Adding change-log to a legacy mysql based application using Kafka and Debezium
Adding change-log to a legacy APP using Kafka and Debezium (without modifying the codebase)
Mission:
- Emmit events everytime data changes in an existing application, without touching the original codebase.
- Use those events to create a live changelog of the app
High level milestones:
- Get a legacy app running (MYSQL based)
- Setup Kafka and Debezium
Let´s start
STEP #1 - Get a legacy app based on MYSQL database
The application should follow some rules:
- Have a MYSQL database
- MYSQL binlog should be enabled
If you don’t have any app like that, this is as simple drupal example to load with docker-compose
a. create a file named docker-compose.yml
with the following content inside:
version: '3.1'
services:
drupal:
image: drupal
ports:
- 8080:80
volumes:
- /var/www/html/modules
- /var/www/html/profiles
- /var/www/html/themes
- /var/www/html/sites
restart: always
mysql:
image: mysql
ports:
- 23306:3306
command: --default-authentication-plugin=mysql_native_password
restart: always
environment:
MYSQL_ROOT_PASSWORD: root
MYSQL_ALLOW_EMPTY_PASSWORD: "true"
MYSQL_DATABASE: drupal_db
b. Run docker-compose up -d
on the same folder as the file lives
c. When the drupal container is up, you can access the setup page at: http://localhost:8080 and complete the setup:
profile: "Demo"
db_type: "MySQL"
db_name: "drupal_db"
user: "root"
pass: "root"
host: "mysql"
d. After finish this experiment, we can cleanup all the containers we just created by running: docker-compose stop && docker-compose rm -f
e. Validate database is accessible from the host machine (I’m using mycli but you can use any other client) :
# connect
mycli mysql://root@127.0.0.1:23306/drupal_db
# check the tables are there
SHOW TABLES;
# check the binlog is enabled
SHOW VARIABLES LIKE 'log_bin';
#should be like:
+-----------------+---------+
| Variable_name | Value |
|-----------------+---------|
| log_bin | ON |
+-----------------+---------+
1 row in set
Time: 0.019s
Once finished we will get this:
This is a good moment to get up , stretch your legs
, and grab another cup of
because we’re just about to start the fun part!

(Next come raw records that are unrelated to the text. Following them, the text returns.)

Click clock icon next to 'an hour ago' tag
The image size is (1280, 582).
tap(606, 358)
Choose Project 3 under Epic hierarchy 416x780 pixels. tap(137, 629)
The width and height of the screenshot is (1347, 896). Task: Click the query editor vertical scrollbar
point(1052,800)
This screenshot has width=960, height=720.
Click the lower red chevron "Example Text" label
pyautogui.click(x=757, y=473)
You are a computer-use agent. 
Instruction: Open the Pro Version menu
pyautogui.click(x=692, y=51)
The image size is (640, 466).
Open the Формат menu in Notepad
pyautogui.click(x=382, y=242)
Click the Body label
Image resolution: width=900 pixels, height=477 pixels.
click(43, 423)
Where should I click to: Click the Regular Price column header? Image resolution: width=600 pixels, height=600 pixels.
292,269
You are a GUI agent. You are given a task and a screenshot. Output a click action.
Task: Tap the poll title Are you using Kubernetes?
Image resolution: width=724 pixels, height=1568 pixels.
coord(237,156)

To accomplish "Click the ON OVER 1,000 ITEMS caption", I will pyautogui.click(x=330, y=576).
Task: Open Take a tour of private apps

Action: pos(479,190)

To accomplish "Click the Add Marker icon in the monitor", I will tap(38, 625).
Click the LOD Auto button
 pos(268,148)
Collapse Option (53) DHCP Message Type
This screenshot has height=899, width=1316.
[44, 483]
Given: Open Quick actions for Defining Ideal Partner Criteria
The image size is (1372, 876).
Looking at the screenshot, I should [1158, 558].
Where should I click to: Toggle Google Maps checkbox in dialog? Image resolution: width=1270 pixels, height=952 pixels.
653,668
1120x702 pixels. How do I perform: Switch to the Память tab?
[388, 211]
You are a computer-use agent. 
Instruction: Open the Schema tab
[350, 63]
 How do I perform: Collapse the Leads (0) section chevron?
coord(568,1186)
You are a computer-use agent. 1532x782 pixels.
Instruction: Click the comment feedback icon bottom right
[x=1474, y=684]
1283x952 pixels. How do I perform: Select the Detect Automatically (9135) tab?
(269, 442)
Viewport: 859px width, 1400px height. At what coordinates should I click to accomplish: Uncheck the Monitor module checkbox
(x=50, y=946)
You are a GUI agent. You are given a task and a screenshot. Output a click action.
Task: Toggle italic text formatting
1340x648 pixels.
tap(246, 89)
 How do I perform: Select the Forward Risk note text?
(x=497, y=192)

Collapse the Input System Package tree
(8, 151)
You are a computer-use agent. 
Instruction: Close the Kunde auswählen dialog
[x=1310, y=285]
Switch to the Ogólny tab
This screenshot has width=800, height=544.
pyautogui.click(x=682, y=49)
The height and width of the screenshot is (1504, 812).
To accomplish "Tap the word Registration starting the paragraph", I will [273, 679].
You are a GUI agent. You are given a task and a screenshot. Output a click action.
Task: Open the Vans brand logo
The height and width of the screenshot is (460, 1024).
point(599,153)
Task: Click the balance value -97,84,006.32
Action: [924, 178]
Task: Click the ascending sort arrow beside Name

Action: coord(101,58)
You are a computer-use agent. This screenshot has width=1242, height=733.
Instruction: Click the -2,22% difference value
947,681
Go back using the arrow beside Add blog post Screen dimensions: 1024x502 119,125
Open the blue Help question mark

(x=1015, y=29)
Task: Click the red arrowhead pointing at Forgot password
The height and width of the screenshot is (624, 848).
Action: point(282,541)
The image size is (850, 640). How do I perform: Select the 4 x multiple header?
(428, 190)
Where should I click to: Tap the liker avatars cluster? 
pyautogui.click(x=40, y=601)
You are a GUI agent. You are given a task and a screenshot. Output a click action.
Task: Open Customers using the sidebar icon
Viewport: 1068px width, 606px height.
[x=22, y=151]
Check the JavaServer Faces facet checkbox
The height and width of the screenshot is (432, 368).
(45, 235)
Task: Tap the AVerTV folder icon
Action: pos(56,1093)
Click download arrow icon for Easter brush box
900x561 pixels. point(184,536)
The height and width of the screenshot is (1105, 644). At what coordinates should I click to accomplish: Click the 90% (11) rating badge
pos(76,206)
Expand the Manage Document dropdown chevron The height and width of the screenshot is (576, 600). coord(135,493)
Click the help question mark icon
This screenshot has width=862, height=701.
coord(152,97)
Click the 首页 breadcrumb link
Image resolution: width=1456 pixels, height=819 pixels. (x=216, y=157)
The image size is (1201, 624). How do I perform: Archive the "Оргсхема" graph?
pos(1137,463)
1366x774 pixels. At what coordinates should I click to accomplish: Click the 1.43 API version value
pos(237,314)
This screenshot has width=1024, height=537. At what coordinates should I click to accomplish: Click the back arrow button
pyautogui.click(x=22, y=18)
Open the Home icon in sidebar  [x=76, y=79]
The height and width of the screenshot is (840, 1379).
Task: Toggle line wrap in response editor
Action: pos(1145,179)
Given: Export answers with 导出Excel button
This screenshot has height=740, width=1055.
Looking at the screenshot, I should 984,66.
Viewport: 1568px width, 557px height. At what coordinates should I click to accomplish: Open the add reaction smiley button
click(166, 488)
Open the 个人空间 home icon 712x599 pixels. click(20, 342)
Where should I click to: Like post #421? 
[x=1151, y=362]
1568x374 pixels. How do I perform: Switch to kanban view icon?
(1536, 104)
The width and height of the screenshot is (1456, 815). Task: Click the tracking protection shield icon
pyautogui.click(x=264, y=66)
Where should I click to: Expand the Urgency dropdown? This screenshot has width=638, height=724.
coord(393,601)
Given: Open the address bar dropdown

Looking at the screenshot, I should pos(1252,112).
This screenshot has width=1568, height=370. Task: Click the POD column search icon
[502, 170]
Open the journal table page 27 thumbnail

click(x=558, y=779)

STEP #2 - Setup Kafka and debezium
For our purposes we will use the Confluent Open Source Kafka quick start bundle https://www.confluent.io/download/
- Download and unzip the confluent package (in my case
confluent-oss-5.0.1-2.11.zip
) - Add Debezium plugin (this will be usefull to also apply changes to the streamed data). Download the latest from https://repo1.maven.org/maven2/io/debezium/debezium-connector-mysql/ (in my case
debezium-connector-mysql-0.9.0.Alpha2-plugin.tar.gz
) unzip it and move the extracted folder toshare/java/
Start Kafka: ./bin/confluent start
Also you can access http://localhost:8083/ to check the rest API is working.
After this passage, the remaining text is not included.